Usually has a stable response

7

Avg. Food Score on Ultrahuman App

79%

Ultrahuman Users got a STABLE response

How to consume Almond Butter without glucose spikes

Pair with Fiber-Rich Foods

Combine almond butter with foods like oatmeal or chia seeds. These foods can help slow down digestion and manage blood sugar levels.

Add Protein

Include a source of protein, such as Greek yogurt or cottage cheese, alongside almond butter. Protein can help stabilize blood sugar.

Choose Whole Grains

Spread almond butter on whole grain bread or crackers, which digest slowly and can help moderate blood sugar spikes.

Incorporate Healthy Fats

Add a small portion of avocado or a few olives to your meal with almond butter. Healthy fats can aid in controlling blood sugar levels.

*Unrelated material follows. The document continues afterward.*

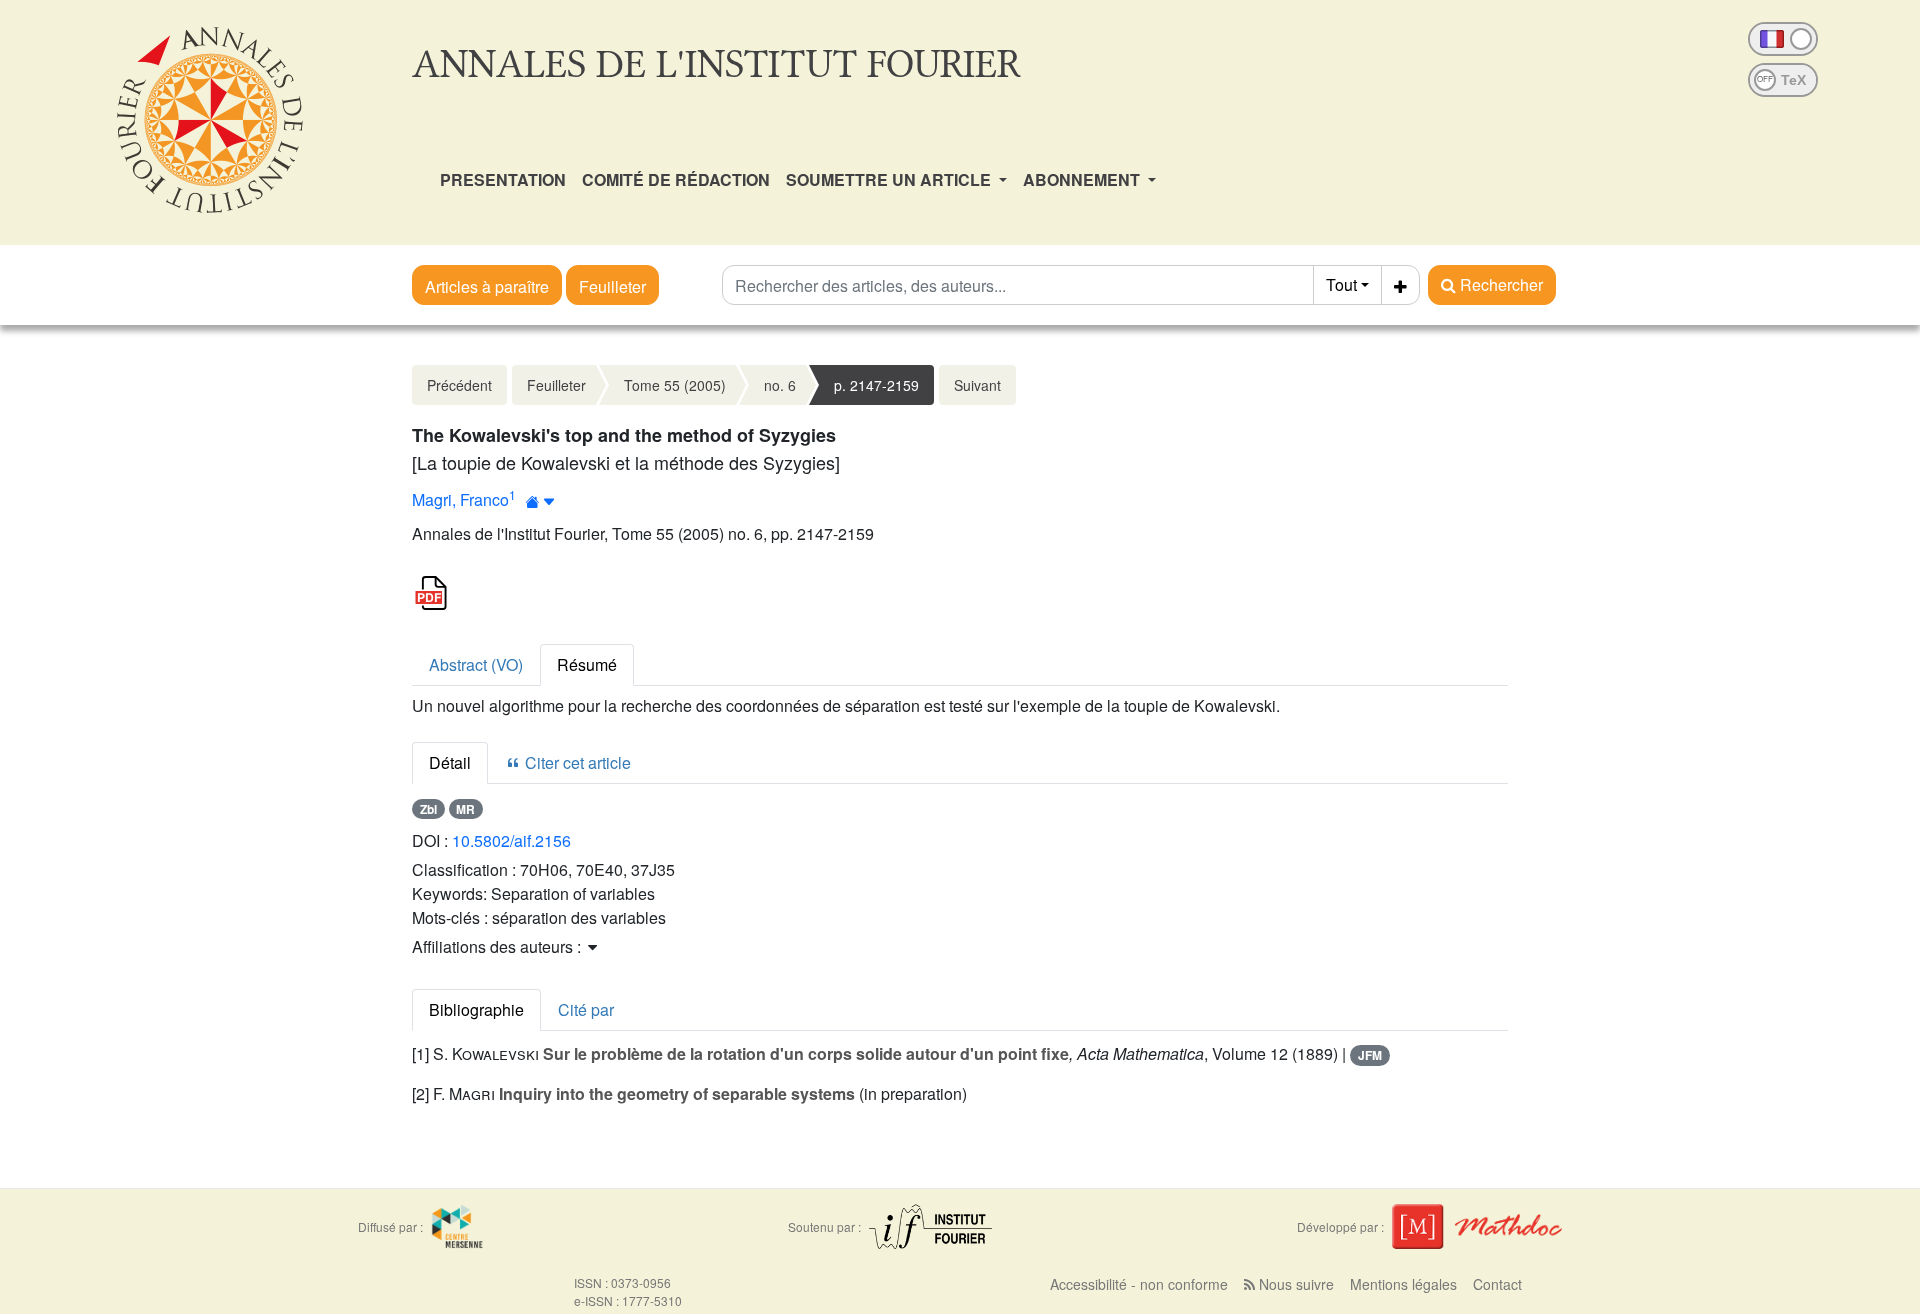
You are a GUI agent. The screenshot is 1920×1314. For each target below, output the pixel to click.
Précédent (459, 385)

Include Non-Starchy Vegetables

Pair almond butter with celery sticks or cucumber slices. These low-calorie vegetables can help fill you up and minimize spikes.

Monitor Portion Size

Be mindful of your almond butter serving size. A smaller portion can reduce the potential impact on your blood sugar.

Drink Water or Herbal Tea

Stay hydrated with water or unsweetened herbal tea, which can support overall metabolism and help maintain stable blood sugar levels.

Time Your Snacks Wisely

Consume almond butter with a balanced meal rather than as a standalone snack to lessen its impact on blood sugar.

Consider Meal Timing

Allow some time between meals and snacks to give your body a chance to process the food effectively.

Stay Active

Engage in light physical activity, like a short walk, after consuming almond butter to help your body regulate blood sugar more efficiently.